965_BT_-maxxi-580.jpgMaxxi, the National Museum of 21st Century Arts opened in 2010 in Rome; Photo: Bernard Touillon

At first, many of the architect’s projects were in Europe. The Maxxi museum of modern art in Rome, which sends visitors on a wild zig-zag journey through its collection, won Hadid the prestigious Sterling Prize in 2010, a feat repeated the following year with the Evelyn Grace Academy in London. Other remarkable European projects include a factory like no other for carmaker BMW in Dresden, Germany, and the architect’s second commission, a space-age ski jump that soars high above Innsbruck, Austria.

Today, the appetite for Hadid’s designs is so great that you can go almost anywhere, from Azerbaijan to Abu Dhabi, Beijing to Baku, Turkey to Taiwan, and see her work. In Mainland China, the Guangzhou Opera House and the Galaxy Soho retail complex in Beijing are much talked about. Hadid’s convention-breaking spans the full spectrum of design, from fantastical furnishings (for the likes of Italian design house Alessi) and sensational superyachts (in conjunction with German shipbuilder Blohm + Voss), to fanciful footwear (for Brazilian shoe brand Melissa) to jagged jewellery (with Swiss jeweller Caspita).

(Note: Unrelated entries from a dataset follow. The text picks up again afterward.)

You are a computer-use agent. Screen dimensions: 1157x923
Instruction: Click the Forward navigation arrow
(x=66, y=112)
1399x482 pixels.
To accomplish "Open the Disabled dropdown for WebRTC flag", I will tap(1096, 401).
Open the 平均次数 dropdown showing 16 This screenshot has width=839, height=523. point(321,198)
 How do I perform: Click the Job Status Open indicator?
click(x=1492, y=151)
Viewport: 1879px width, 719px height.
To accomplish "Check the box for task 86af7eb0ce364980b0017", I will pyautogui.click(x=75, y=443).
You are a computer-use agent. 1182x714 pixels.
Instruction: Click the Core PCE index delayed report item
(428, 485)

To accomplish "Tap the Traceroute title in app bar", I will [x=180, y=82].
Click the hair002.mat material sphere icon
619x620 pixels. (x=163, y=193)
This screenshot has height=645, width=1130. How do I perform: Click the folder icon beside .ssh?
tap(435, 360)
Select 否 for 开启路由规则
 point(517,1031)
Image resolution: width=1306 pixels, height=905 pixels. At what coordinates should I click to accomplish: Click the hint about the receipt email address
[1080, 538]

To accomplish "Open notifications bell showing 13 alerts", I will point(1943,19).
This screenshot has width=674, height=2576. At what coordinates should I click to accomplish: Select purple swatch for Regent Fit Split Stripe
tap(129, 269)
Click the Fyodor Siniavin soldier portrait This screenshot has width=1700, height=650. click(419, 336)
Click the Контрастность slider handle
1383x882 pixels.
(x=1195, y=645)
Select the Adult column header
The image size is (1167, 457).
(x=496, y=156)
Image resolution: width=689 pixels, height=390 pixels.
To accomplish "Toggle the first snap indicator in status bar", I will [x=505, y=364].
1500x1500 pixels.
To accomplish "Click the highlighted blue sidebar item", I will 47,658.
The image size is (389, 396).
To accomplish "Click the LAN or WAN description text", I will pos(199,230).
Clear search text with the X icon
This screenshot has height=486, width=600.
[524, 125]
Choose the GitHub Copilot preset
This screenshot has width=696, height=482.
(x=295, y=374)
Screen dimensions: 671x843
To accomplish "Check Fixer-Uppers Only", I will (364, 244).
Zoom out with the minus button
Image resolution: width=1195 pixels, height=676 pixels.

Aquatics-Centre.jpgThe London Aquatics Centre designed by Hadid for the 2012 Olympics; Photo: Hufton + Crow

Asked about the challenges of creativity, Hadid shrugs. “It’s all a matter of practice. Like anything else, maybe you have some talent, but you have to perfect your trade through training. And it’s not like being a student, when you put yourself behind a desk and just have to have an idea.” From working on her own in the early days, Hadid now leads a staff of 400, with 950 projects in 44 countries. “I have a very close and enthusiastic team around me. And it’s a question of finding how to communicate and allow everyone to make a contribution.”

Hadid is very matter-of-fact about her success. “I take my work very seriously, but the fame, the accolades, the celebrity—I don’t let it get to my head.” But the growing array of awards has been good for business. “It was phenomenal how the commissions poured in after the Pritzker,” she acknowledges. “From day one and The Peak project, we’ve been talked about. So it was a nice reassurance that we were part of the establishment.”

Women don’t build shape-shifting skyscrapers by being passive. Hadid lore has it that she’s a fearsome creature clad in black who screams out unreasonable demands in pursuit of architectural perfection. Yet her staff display a loyal, tenacious devotion that’s inspiring. “I’m very generous with ideas, but if I don’t like yours, I won’t mince my words,” Hadid says. “I’m tough that way.”